Pelo volume e por sua natureza, as causas propostas nos juizados especiais cíveis tendem a ser repetitivas, sendo frequentes as demandas de massa, reiteradas.366 Ocorre que não existe, na referida lei, qualquer mecanismo que garanta a uniformização ou controle das decisões das turmas recursais. Esta situação é agravada por entendimento já sumulado daquele tribunal superior, que não conhece recursos especiais desafiadores das decisões das turmas recursais, na medida em que este só pode ser aviado por “tribunal”, tal qual preceitua o art. 105, III, da Magna Carta.367 Do mesmo modo, reiterada jurisprudência daquela corte não reconhece às reclamações o caráter de sucedâneo recursal.368

A situação é diferente com os juizados especiais federais, criados pela Lei nº 10.259/01. Muito embora tenham surgido no âmbito federal com algum atraso – ou justamente por causa deste fato –, o legislador tratou de corrigir algumas imperfeições que já haviam sido detectadas na Lei nº 9.099/95. Entre os melhoramentos, houve a constituição de turmas recursais estaduais e até mesmo uma nacional, que podem julgar um “pedido de uniformização de interpretação de lei”, abrindo-se ainda a possibilidade de estendê-lo ao próprio STJ, se as decisões forem colidentes com a daquele tribunal superior. Cumpre destacar que o mencionado pedido de uniformização, que só pode ser manejado em questões de direito material, tem natureza jurídica eminentemente recurso e não de incidente processual. Humberto Dalla Bernardina369 compara o pedido de uniformização aos embargos de divergência previstos no art. 530 do código de processo civil, ressaltando que aquele recurso possibilita a reforma de um julgado previamente proferido por órgão colegiado, respeitando-se, se for o caso, a coisa julgada.

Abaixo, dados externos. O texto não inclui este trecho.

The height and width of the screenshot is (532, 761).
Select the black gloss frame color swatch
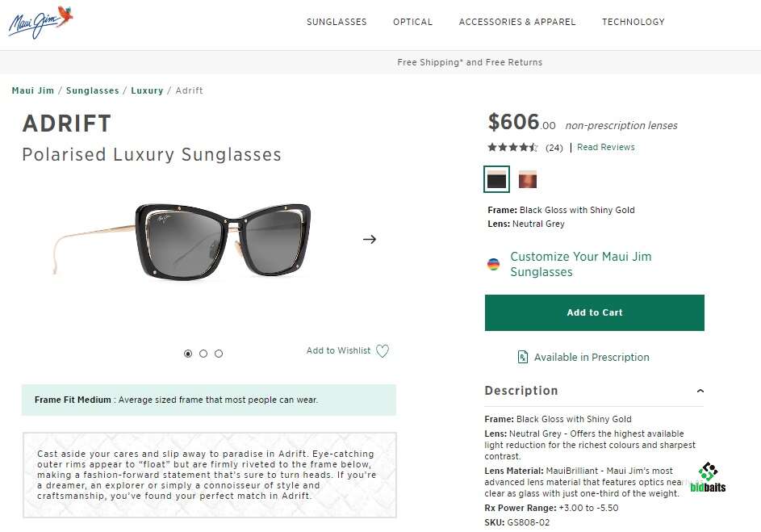(496, 179)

365 Art. 41 da Lei nº 9.099/95 - Da sentença, excetuada a homologatória de conciliação ou laudo arbitral, caberá

recurso para o próprio Juizado.

366 CUNHA, Leonardo José Carneiro da. O regime processual das causas repetitivas. Revista de processo, São

Paulo, v. 179, p. 139-158, jan. 2010. p. 149.

367 BRASIL. Superior Tribunal de Justiça. Súmula nº 203 - Não cabe recurso especial contra decisão proferida

por órgão de segundo grau dos juizados especiais.

368 BRASIL. Superior Tribunal de Justiça. AGRAVO REGIMENTAL NA RECLAMAÇÃO. [...] ALEGADA

USURPAÇÃO DA COMPETÊNCIA DO STJ PARA JULGAR MANDADO DE SEGURANÇA CONTRA ATO DO PRÓPRIO TRIBUNAL. INOCORRÊNCIA. RECLAMAÇÃO INCABÍVEL. 1. A reclamação ajuizada perante o Superior Tribunal de Justiça deve ter por escopo a preservação da sua competência ou a garantia da autoridade de suas decisões (artigos 105, I, “f”, da Constituição da República Federativa do Brasil de 1988, e 187 e seguintes, do RISTJ).[...] 8. Outrossim, é certo que a reclamação não constitui sucedâneo do recurso cabível contra a sentença desfavorável à ora reclamante. 9. Agravo regimental desprovido, mantendo-se o indeferimento da inicial da reclamação. (STJ, AgRg na Rcl nº 4.189/PB, Corte Especial, Rel. Min. Luiz Fux, j. 06/10/21010, p. DJE. 8/11/2010)

369 BERNARDINA, Humberto Dalla. Direito Processual Civil Contemporâneo 1. Teoria Geral do Processo. 4.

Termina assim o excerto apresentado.